これもおおよその位置しか分からないものの一つでした。字名を頼りに走った
のですが,行き過ぎました。緩やかな下り坂…新しい広い道です。…「こんな
ところにはないだろうな」と思い,車を止めました。急な旧道の坂道を登って
行くと,何やら音がします。庭先に男性がお仕事をしておられました。「この
部落の道祖神様は,どこに置かれていますか?」とお聞きすると,「おー!我
が家にある。」「?」。あまりに出来過ぎた話で,思わず「まさかあ」と思っ
ていると,庭先に小さな石が置いてあります。が,とんでもない所にコンクリ
ートで固めてあります。フェンスまで約50cm,しかもフェンスに向かっていま
す。ディジタル一眼レフ・カメラではレンズを入れることは不可能です。また,
フェンスの下は150cm以上の崖です。困りました。男性(主)が,「脚立を使
うかね?」と親切な申し出がありました。

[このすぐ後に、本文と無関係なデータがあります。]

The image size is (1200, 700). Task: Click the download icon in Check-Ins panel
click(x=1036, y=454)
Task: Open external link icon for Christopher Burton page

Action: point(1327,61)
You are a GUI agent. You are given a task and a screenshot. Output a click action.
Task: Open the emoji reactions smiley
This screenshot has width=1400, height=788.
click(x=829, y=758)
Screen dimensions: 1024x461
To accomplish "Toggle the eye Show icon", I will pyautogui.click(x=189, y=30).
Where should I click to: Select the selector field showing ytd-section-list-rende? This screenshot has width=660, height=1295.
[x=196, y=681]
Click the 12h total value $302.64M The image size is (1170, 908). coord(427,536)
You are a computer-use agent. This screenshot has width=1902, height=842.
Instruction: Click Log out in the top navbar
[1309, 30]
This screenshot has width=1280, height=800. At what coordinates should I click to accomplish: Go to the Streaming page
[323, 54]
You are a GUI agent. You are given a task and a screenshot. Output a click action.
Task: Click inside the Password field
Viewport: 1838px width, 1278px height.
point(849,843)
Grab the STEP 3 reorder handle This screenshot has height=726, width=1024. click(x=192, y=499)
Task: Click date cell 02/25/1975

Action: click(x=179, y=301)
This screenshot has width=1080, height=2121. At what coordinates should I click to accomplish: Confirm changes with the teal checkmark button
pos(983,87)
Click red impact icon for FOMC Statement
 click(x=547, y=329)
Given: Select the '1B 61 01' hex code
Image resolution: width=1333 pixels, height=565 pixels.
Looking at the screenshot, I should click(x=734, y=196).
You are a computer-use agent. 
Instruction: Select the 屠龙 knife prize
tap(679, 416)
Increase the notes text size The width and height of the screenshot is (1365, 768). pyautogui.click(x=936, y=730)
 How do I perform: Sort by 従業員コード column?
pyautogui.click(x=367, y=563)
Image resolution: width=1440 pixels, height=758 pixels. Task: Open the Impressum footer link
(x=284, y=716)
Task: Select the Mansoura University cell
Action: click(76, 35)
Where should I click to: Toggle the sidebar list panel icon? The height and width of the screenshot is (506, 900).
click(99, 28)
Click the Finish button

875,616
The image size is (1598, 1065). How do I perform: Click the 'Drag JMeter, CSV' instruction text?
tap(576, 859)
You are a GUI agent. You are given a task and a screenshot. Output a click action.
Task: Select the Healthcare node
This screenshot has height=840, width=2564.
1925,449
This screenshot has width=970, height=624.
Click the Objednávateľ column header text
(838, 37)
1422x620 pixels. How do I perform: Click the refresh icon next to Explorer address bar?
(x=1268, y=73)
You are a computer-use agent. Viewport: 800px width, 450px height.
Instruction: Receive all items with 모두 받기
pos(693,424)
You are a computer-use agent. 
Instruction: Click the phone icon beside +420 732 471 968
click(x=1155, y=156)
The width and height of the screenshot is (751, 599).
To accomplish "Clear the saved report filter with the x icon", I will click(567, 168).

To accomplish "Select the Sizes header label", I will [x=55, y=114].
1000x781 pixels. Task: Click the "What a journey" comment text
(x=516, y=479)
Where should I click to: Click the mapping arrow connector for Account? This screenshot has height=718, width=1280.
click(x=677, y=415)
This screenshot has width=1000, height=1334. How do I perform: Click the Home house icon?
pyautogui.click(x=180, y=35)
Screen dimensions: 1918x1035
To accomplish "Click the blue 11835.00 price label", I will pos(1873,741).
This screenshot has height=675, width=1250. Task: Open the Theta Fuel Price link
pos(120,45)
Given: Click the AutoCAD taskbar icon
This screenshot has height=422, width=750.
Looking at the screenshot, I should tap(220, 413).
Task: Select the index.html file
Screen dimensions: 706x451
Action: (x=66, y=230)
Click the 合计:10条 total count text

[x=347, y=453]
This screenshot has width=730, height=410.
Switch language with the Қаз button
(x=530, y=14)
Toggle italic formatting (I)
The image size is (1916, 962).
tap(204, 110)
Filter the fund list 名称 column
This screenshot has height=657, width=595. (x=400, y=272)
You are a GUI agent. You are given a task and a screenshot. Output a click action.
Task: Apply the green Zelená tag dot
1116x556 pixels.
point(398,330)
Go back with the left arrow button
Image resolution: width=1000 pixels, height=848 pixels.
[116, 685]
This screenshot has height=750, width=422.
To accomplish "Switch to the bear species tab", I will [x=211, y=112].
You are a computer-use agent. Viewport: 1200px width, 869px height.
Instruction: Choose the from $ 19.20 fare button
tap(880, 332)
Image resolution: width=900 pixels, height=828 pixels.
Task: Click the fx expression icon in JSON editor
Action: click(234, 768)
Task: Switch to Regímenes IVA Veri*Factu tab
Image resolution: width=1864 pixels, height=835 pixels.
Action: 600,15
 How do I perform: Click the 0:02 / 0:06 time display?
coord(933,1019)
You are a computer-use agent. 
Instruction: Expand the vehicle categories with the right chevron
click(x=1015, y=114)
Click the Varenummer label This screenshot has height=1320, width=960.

そこで車に戻って,コンデジを持参
しての撮影です。脚立を梯子にしてよじ登り,フェンスの間にコンデジを差し
込み,撮影です。年間数人の石仏愛好家が撮影に来るそうです。

相当な旧家と見えて,以前は立派なお蔵もあったそうで,掛け軸も100本以上
あったそうな。漆器の類もたくさんあり,一部が飾ってありました。古美術品
もまだまだあるような気がしました。

肝心の石仏ですが,今までこの類いのものは見てきました。何とまあ初々しい
ことでしょう。これだけ頭を垂れ,恥ずかしそうな女神は,当世いませんね。
この姿を助手に見せたかった!「君にこんな頃はなかったよな」と言ってやり
たかった。意地悪で直ぐに怒る姿,「ああこんな女神だったらなあ」と一人ブ
ツブツ。男神,これは小生の生き写しのような姿です。全身から優しさのオー
ラが出ています。石に小生を彫ったら,きっとこうなるな。